Description of the task: Beginning at the line that contains "2017 (245, 148)" and ending at the last line of the records below, retype each line exactly and add nothing.

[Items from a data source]
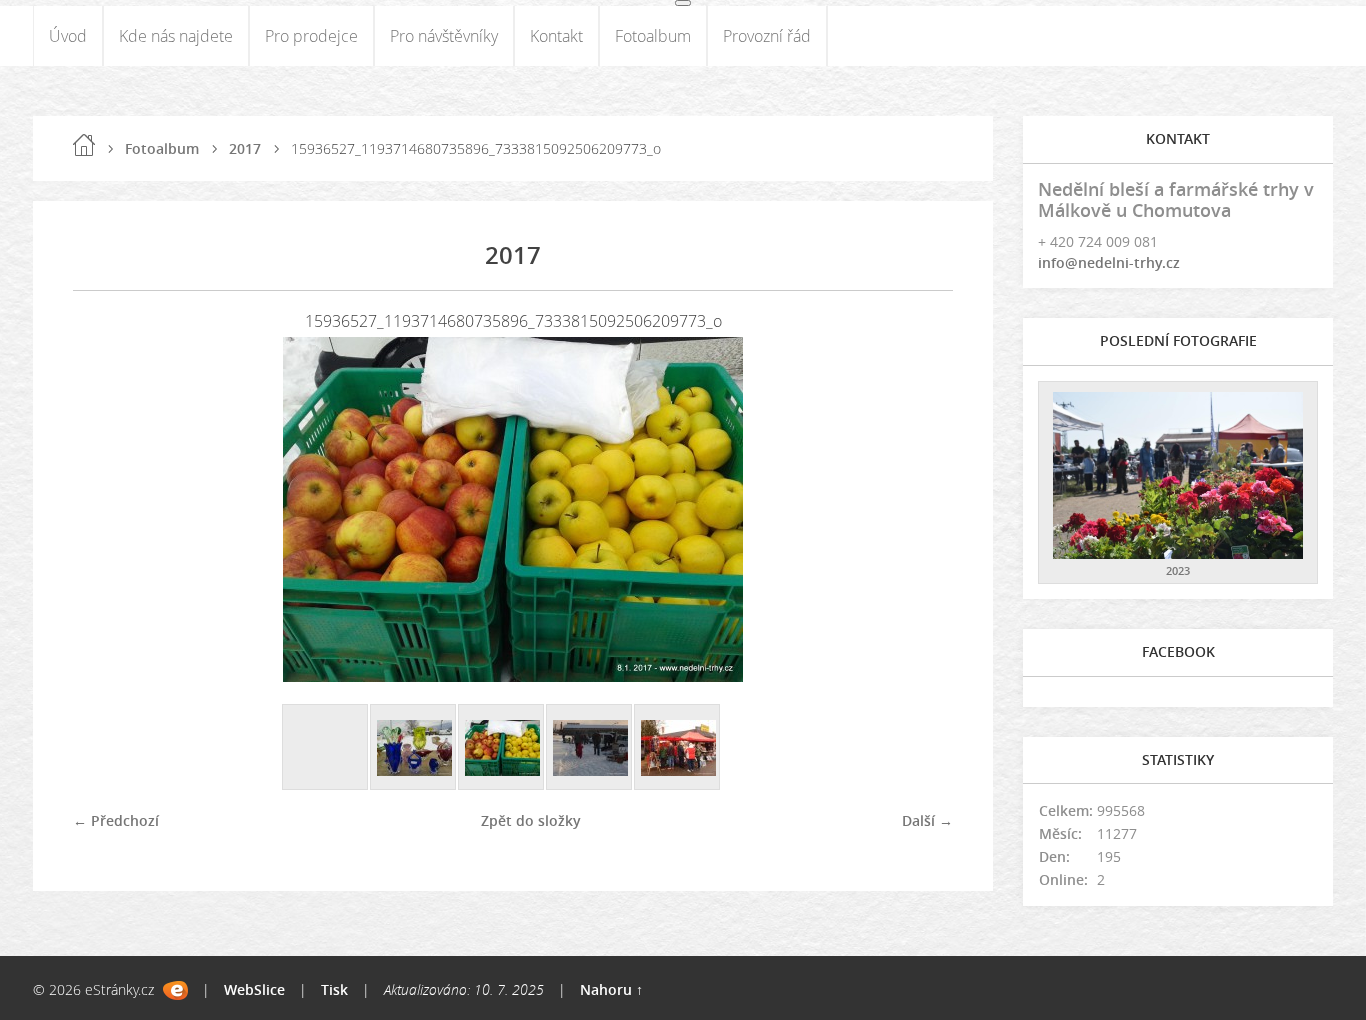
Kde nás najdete (176, 36)
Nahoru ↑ (611, 989)
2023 (1178, 570)
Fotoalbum (653, 36)
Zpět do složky (531, 820)
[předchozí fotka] (105, 509)
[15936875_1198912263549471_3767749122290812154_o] (590, 748)
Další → (927, 820)
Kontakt (556, 36)
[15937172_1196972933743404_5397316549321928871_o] (678, 748)
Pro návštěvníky (444, 36)
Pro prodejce (311, 36)
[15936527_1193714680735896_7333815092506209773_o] (502, 748)
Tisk (334, 989)
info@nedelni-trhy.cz (1109, 262)
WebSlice (254, 989)
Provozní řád (767, 36)
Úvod (68, 36)
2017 (245, 148)
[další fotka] (920, 509)
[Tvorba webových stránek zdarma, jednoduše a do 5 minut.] (175, 990)
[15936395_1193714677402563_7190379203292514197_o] (414, 748)
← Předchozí (116, 820)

Final answer:
2017 (245, 148)
[další fotka] (920, 509)
[Tvorba webových stránek zdarma, jednoduše a do 5 minut.] (175, 990)
[15936395_1193714677402563_7190379203292514197_o] (414, 748)
← Předchozí (116, 820)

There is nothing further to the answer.